Cara de pánfilo. No hay nada como ver esa ventana para darse cuenta de que soy un pánfilo. A través de ella me veo suplicando a la realidad otra forma que no tiene, me veo intentando encontrar un poco de abono para las plantas de la casa, me veo llorando como hace milenios bajo la mesa azul.
En esa casa hay una mesa azul y yo estoy debajo. La pared tiene agujeros de los juegos de mis uñas mojadas en sudor. La pared es gris en el fondo de esos agujeros donde no llega el sonido del mundo. Un tipo al lado me mira dándome unas explicaciones que ni siquiera le he pedido y cuando voy a pagar me pregunto si me van a cobrar por las camisas desaparecidas.
Tengo cara de pánfilo. El dueño de la tienda mira con un ojo hacia el árabe que intenta justificar la desaparición y con el otro a mí. Me mira y a través de su cerebro liso me conecto con la situación. Es una ventana que como espejo muestra lo que está pasando mirado por mí: No sé mirar.
Tengo ganas de irme y de llorar.
Pienso si la camisa negra que llevaré a Londres está entre las seleccionadas y me voy. Salgo a la calle con 11 camisas pensando que tenía que hacer algo y al mismo tiempo pensando que esa ocasión es muy buena para escribir un relato titulado Cara de pánfilo, autobiográfico, por supuesto, pero no sé si lo escribiré o lo introduciré a capón en la ventana de enfrente para sacarlo con el abrebotellas de mi perseverancia.
En la ventana hay un niño llorando que no encuentra la mesa azul. Se siente viejo y cansado y no tiene ganas de llorar, pero llora porque no encuentra la mesa… No hay forma de huir, no hay forma de huir.
Con cara de pánfilo mira hacia mí y ve un espejo en el que se refleja él, que es otro espejo…
Hoy que está todo oscuro empiezo a ver algo a través de esa luz ciega, a través de esa noche imposible. Empiezo a ver luz en la tiniebla, un hilillo de fe en mí, perdido siempre en la nadatodo.

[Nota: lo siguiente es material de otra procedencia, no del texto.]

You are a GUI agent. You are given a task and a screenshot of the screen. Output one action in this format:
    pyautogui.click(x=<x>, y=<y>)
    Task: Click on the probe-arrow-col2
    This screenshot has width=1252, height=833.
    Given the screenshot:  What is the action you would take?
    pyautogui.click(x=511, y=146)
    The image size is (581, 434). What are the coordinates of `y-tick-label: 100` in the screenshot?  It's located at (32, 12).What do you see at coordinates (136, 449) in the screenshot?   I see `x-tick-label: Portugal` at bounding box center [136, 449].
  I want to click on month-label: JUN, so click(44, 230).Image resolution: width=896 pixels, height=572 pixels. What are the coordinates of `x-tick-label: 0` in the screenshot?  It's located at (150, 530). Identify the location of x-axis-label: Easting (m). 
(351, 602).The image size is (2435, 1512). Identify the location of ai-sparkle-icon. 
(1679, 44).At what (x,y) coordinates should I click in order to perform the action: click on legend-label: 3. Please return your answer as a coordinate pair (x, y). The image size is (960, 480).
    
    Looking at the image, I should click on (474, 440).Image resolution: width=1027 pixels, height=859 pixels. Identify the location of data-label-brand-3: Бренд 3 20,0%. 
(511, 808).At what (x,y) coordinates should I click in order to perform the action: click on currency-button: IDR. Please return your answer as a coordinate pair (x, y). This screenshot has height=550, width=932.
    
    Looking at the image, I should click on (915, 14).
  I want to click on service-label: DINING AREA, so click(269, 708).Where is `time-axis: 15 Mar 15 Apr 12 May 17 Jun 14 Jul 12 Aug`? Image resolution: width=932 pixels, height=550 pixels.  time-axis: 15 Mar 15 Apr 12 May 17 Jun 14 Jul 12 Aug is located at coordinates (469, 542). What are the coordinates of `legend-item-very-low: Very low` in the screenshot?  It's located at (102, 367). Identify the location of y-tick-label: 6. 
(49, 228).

Me duele la tripa, casi me salgo completo. Encaramado en mi pajarera me siento ridículo e incómodo, pero más fuerte, con letras que hacen hombres, hembras, rajas copónicas y cortas costras arañando el perfil de vientos que azota la terraza. Las dos cuerdas silban, las pinzas son el cuerpo del violín que me viola, en esta postura idiota, mojado en sudor y cansado; pero fuerte fuerte, aún más fuerte, como a punto de fritar y soltar el animal que me habita y vuela, volará a la terrazas con las garras enhiestas, arrancará las entrañas de esa mujer que un día vi tendiendo y permitió mientras me miraba que me masturbase dibujando con mis ojos su silueta de verano. Llevaba poca ropa y yo tan solo unos calzoncillos azules de tipo slip en los que introduje mi mano derecha para calentarme, aunque era verano y hacía calor. Eran las 6 de la tarde y se veía perfectamente, tan perfectamente que se veía mejor que si no se viese. Esto, parece absurdo, pero, en realidad, lo es.
Podía ver sus pechos abultados bajo su camiseta de algodón blanca, dos tirantes gastados sujetos a los hombros, llenos de ganas de ser acariciados.